● **EXERCISE**:
Beneath this task are the entries; from the line with "Where should I" through the last one, transcribe every line exactly and nothing else, skipping pictures.

● **DATA FOR PROCESSING**:
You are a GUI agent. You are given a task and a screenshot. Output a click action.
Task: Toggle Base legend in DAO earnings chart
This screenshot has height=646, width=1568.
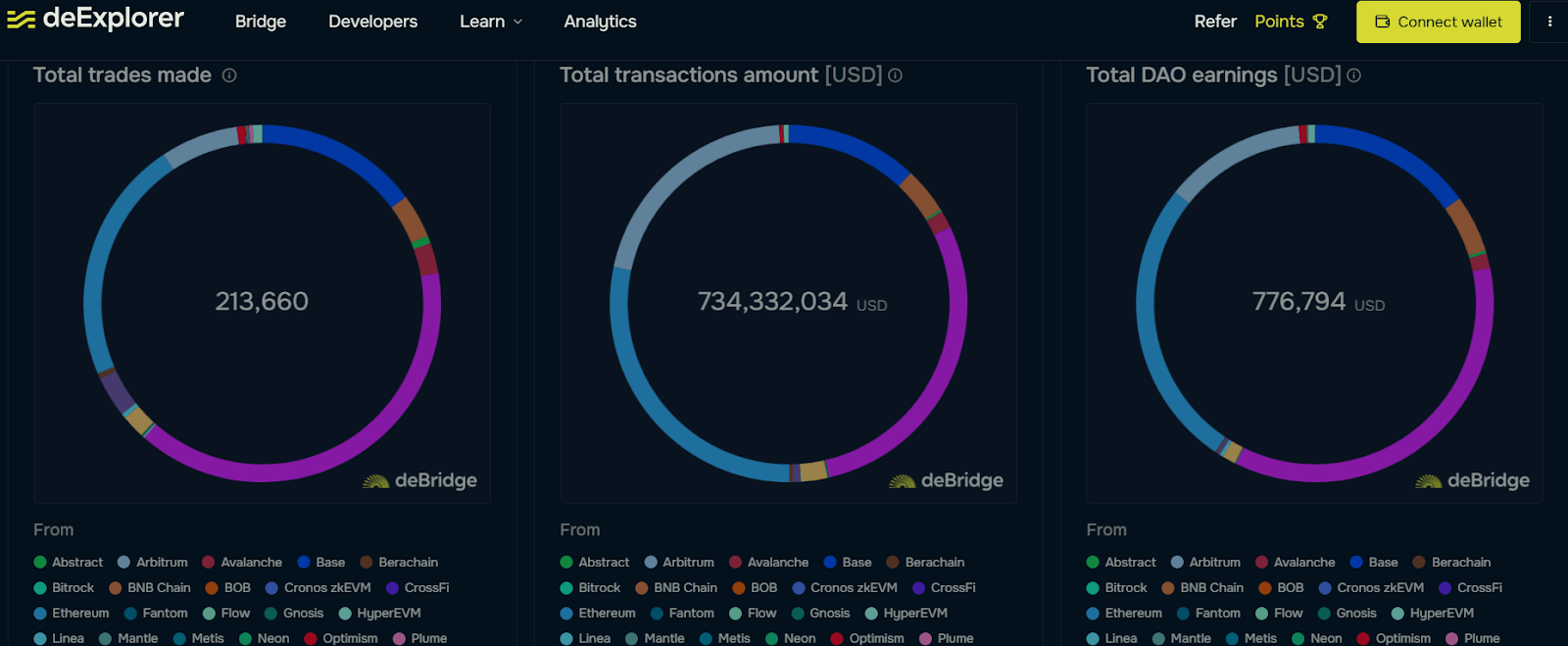coord(1374,563)
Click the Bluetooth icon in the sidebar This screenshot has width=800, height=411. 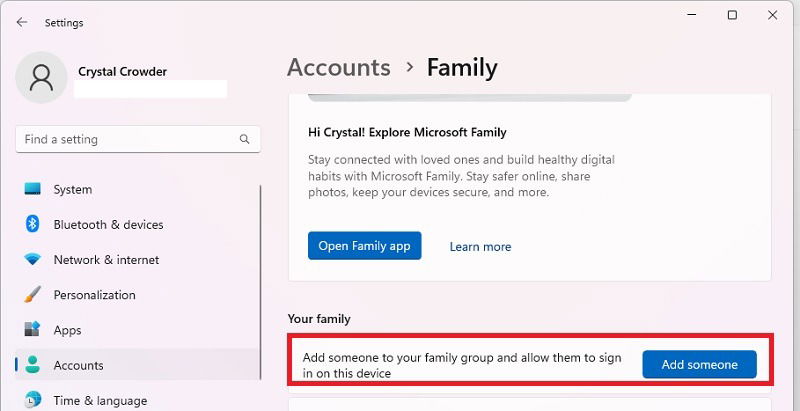(32, 224)
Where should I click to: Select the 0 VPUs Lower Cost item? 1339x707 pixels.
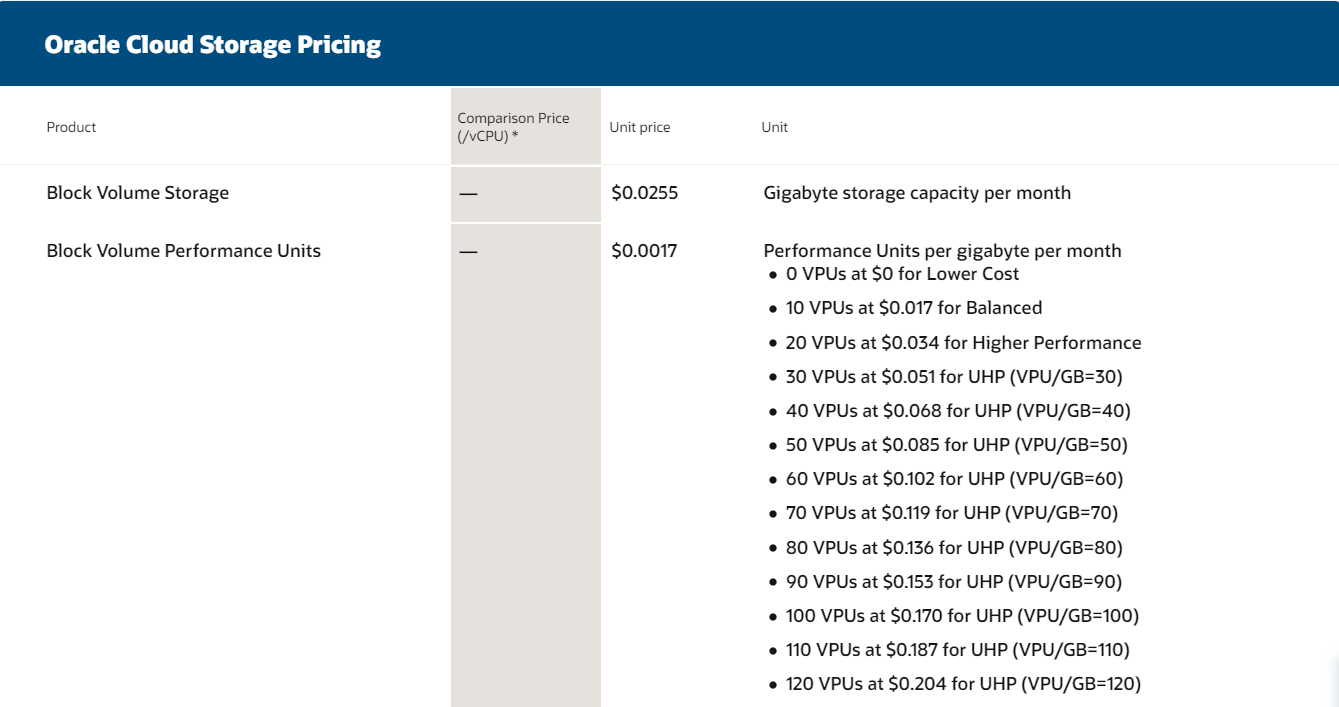pyautogui.click(x=902, y=274)
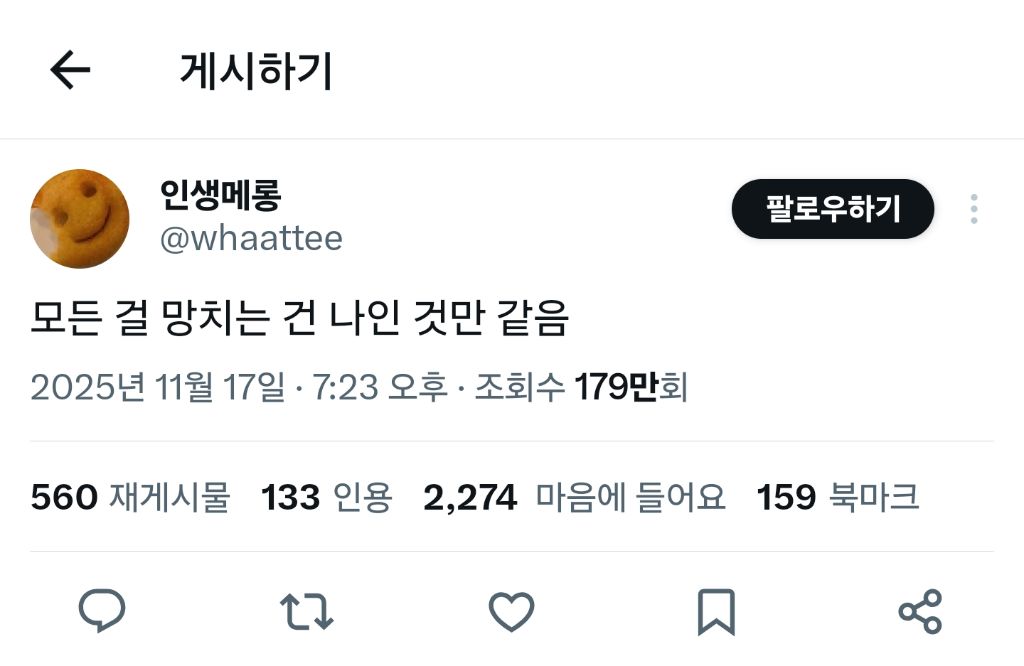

● **THE ANSWER**:
Where should I click to: Select the 0 VPUs Lower Cost item? 1339x707 pixels.
pyautogui.click(x=902, y=274)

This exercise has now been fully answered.